# Center channel suggestions - Bozak mains



## EWizard (Dec 27, 2012)

New forum member here in Austin, Texas.
I recently acquired a perfect set of Bozak Concerto Grosso L/R speakers that I am going to use for my main speakers in a 7.1 configuration.

I realize that most people say that you should always have the same speaker for the center as you do for the mains, but needless to say the Concerto Grosso's are HUGE, so it ain't happening.

I want to put in a center channel instead of going 'phantom' because of volume level. In order to have dialog loud enough, the L/R speakers are louder than I would like.

Can anyone suggest a center channel speaker that would go well with my Bozaks?
It's got to be Wife approved as well (doh!).

Thanks.


----------



## EWizard (Dec 27, 2012)

photo of current setup:
Sorry for the bad photo.


----------



## JBrax (Oct 13, 2011)

Have you thought about trying to add another and use that as your center channel? I did a quick google search and it appears others have tried looking for a dedicated center channel for those beasts also. What kind of tweeter do those concerto's have?


----------



## EWizard (Dec 27, 2012)

Unfortunately I think finding another speaker in the same finish would be next to impossible. Maybe not.
Each cabinet has (2) 12" woofers, (1) 6" midrange, and (4) 2" tweeters.
Big mellow sound from these bad boys.

........

§ Set problem
List every type of driver that one Concerto Grosso cabinet contains, with the number and size of each, as stated in the forum thread about a center channel for Bozak mains.

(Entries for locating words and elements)
........

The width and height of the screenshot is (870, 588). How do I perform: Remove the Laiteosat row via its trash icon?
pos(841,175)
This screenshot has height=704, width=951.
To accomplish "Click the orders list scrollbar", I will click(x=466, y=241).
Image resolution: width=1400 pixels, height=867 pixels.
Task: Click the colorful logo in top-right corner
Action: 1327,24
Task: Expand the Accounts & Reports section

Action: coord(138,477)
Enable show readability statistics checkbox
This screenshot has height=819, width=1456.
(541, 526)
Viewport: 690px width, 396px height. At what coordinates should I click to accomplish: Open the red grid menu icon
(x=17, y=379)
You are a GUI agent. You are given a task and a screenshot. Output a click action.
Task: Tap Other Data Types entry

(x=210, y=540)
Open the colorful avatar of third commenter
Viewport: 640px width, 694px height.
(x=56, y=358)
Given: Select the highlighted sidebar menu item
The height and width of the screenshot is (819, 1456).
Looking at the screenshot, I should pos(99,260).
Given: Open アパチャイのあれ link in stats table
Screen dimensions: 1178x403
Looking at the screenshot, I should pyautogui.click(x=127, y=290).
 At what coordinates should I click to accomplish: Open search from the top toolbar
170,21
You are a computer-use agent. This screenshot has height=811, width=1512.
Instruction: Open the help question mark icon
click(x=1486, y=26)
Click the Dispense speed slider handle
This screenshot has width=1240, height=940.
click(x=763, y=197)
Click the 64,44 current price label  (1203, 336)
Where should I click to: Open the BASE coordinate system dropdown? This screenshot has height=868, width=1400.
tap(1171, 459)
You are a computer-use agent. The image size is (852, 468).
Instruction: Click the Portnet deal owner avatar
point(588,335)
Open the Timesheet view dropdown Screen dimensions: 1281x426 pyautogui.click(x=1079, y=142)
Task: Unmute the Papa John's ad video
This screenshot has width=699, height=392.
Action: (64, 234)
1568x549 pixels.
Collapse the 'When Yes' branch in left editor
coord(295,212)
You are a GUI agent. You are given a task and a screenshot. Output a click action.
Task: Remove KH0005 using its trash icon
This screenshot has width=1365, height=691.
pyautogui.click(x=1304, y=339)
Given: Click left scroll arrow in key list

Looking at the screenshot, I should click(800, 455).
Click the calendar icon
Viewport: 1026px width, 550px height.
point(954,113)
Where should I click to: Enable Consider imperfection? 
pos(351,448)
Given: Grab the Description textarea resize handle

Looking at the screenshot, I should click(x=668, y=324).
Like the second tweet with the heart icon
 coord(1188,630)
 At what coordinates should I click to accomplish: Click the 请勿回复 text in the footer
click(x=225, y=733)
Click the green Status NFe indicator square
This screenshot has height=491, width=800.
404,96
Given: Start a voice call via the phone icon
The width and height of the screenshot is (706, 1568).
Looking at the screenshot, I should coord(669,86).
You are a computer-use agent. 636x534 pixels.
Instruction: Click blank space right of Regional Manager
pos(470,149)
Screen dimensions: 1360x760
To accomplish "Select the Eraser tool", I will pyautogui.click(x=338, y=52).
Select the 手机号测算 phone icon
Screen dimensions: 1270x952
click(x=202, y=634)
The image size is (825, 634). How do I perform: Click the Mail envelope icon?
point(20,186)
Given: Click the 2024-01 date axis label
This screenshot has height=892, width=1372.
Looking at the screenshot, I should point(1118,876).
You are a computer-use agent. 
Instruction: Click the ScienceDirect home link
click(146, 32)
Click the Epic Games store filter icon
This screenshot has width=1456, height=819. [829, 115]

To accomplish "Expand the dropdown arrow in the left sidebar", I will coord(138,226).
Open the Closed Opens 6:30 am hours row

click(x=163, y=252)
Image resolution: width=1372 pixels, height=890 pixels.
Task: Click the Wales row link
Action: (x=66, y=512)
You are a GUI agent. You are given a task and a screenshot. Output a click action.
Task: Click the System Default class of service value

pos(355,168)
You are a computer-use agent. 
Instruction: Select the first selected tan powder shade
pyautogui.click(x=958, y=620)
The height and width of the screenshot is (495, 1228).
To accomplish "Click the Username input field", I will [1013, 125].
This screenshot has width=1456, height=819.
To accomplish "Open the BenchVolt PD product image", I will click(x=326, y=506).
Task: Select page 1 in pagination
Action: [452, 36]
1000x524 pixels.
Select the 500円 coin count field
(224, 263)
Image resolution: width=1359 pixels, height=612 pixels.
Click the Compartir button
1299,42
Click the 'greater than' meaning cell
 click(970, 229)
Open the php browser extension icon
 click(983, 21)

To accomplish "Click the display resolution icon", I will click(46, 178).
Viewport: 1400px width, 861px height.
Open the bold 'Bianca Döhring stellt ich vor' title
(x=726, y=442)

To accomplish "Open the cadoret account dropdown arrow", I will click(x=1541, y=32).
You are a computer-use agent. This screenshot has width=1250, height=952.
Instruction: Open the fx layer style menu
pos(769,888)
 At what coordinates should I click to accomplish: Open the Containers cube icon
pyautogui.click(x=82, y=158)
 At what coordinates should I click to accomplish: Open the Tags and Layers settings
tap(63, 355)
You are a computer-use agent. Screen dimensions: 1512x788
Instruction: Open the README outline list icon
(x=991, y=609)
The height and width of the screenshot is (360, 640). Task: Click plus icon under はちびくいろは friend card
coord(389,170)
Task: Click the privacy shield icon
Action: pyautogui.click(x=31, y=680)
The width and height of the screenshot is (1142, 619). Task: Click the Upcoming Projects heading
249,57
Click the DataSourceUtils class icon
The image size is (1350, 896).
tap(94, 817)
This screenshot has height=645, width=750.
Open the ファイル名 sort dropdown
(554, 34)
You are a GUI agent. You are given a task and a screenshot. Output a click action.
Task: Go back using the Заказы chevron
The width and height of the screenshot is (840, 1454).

........

§ The output
- Woofers: two, 12"
- Midrange: one, 6"
- Tweeters: four, 2"